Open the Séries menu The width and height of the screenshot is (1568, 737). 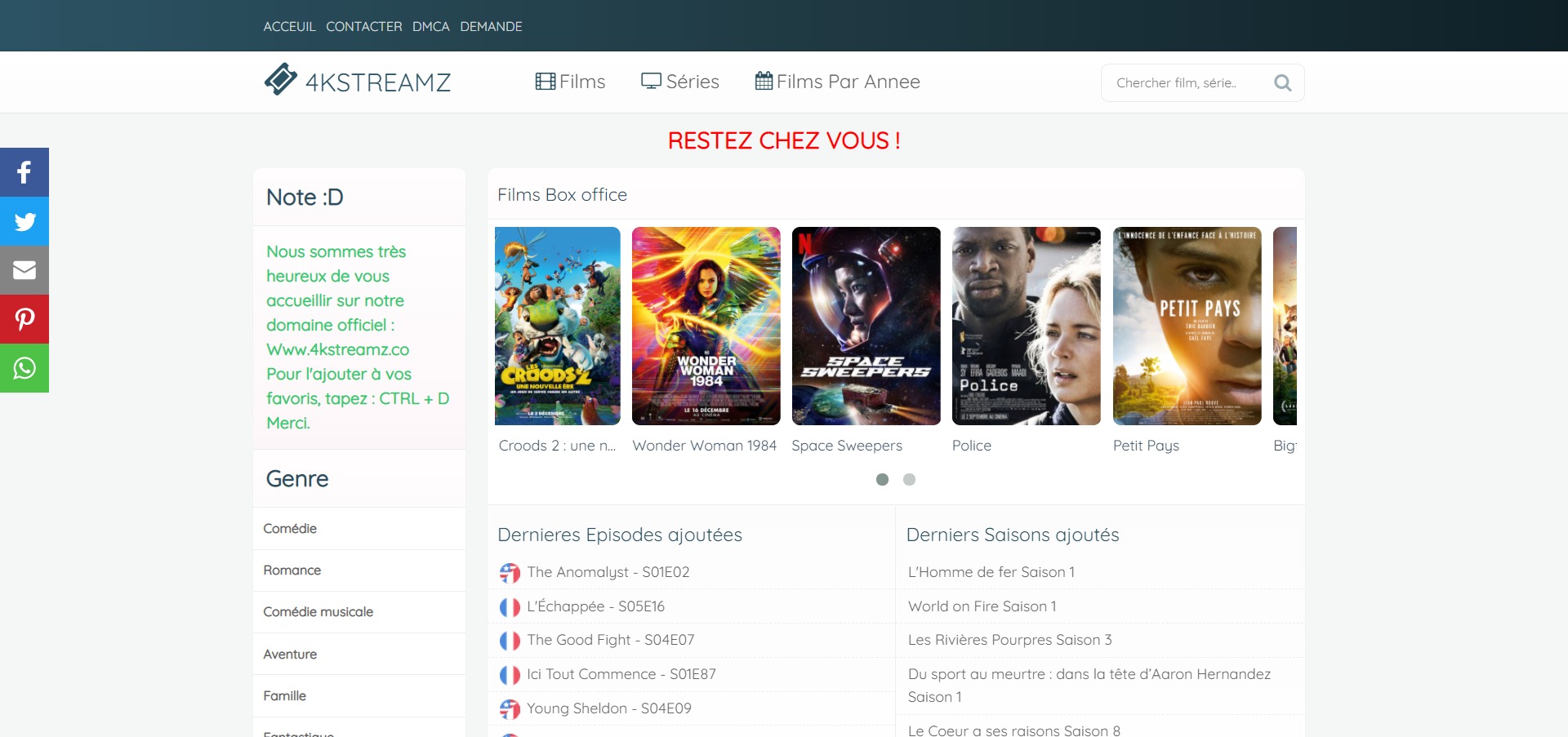point(679,82)
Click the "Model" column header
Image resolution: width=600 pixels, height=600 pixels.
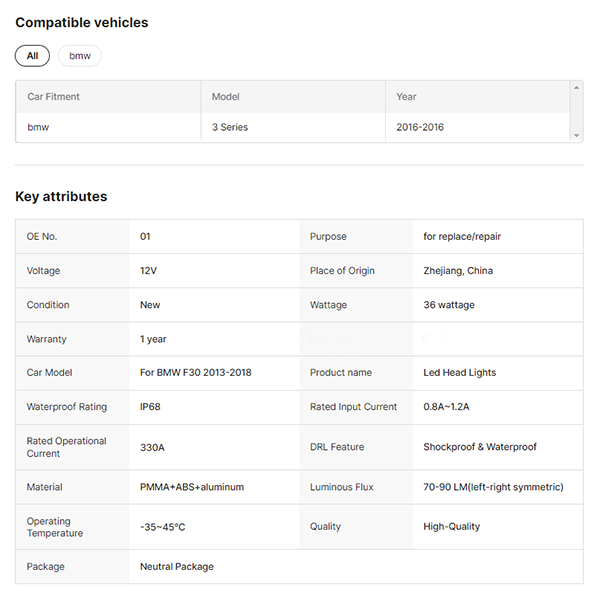[x=226, y=97]
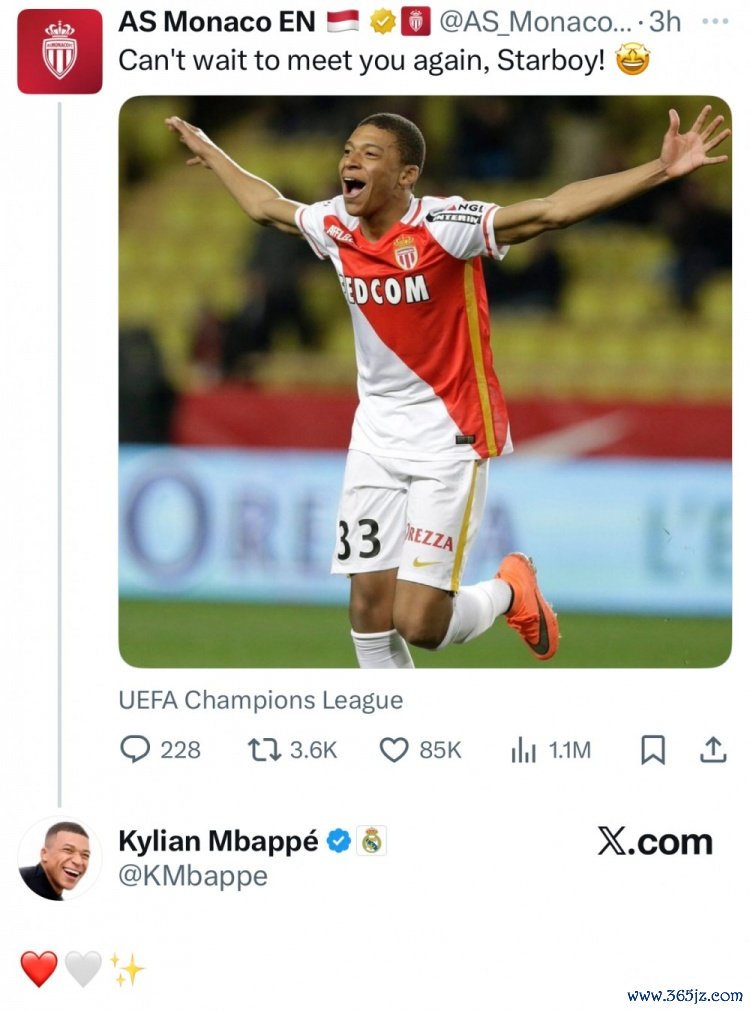Viewport: 750px width, 1011px height.
Task: Click the Monaco club affiliation badge
Action: point(416,21)
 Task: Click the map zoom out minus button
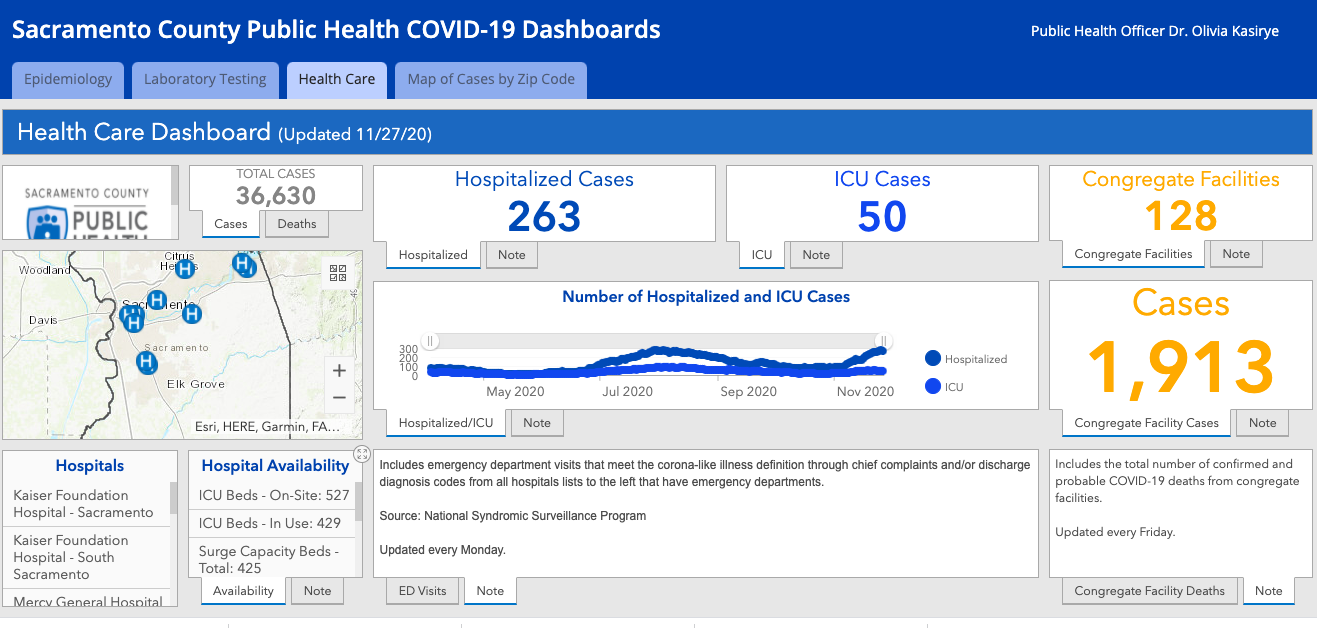[x=339, y=398]
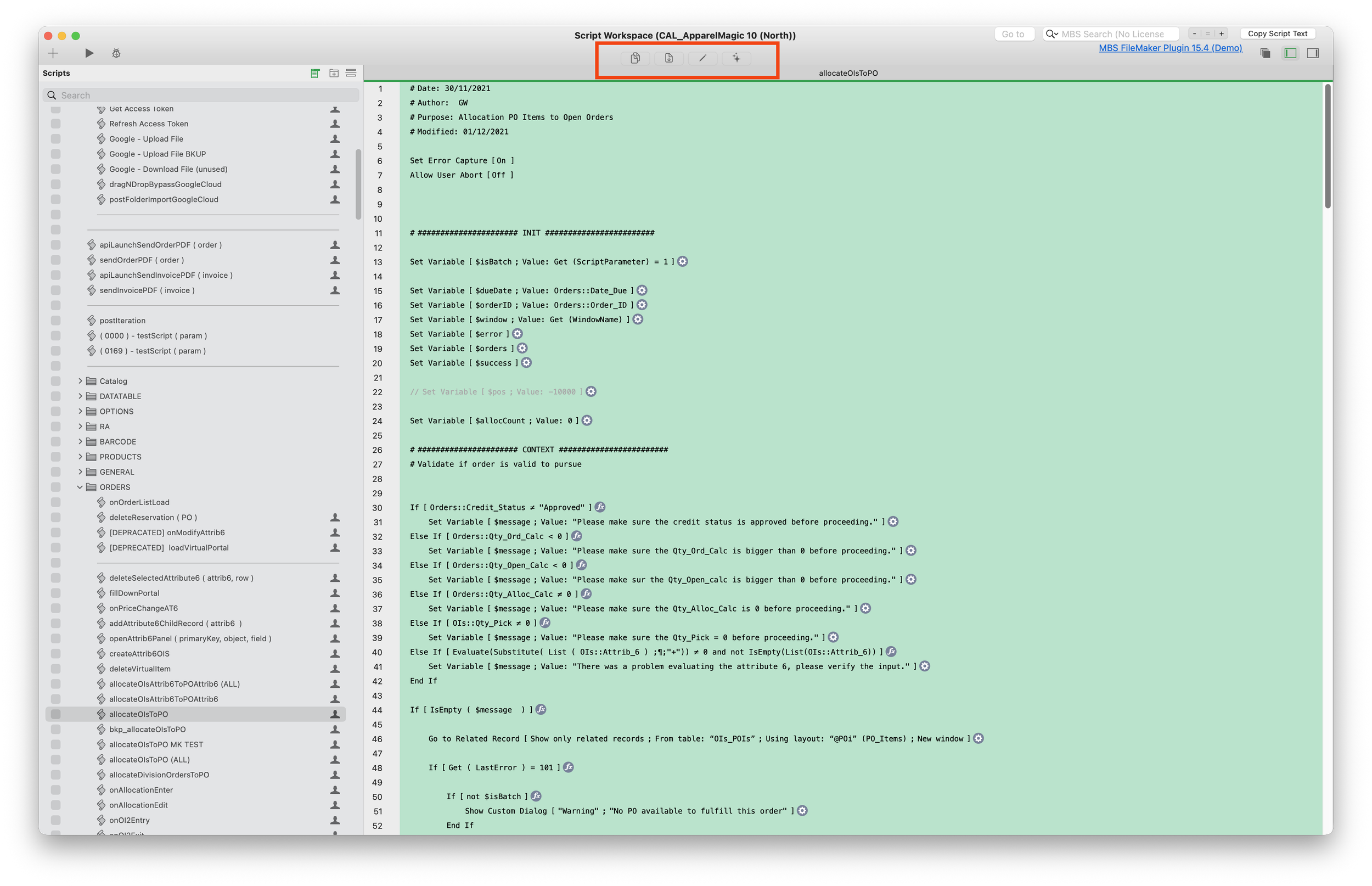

━━━━━━━━━━━━━━━━━━━━

* [What is expected] Find each line in the items above that contains the word "Click", matching upper and lower case exactly, and copy those lines out in full.

* [Solution to the problem]
Click the "Model" column header
Task: Click the Monaco club affiliation badge
 Task: Click the map zoom out minus button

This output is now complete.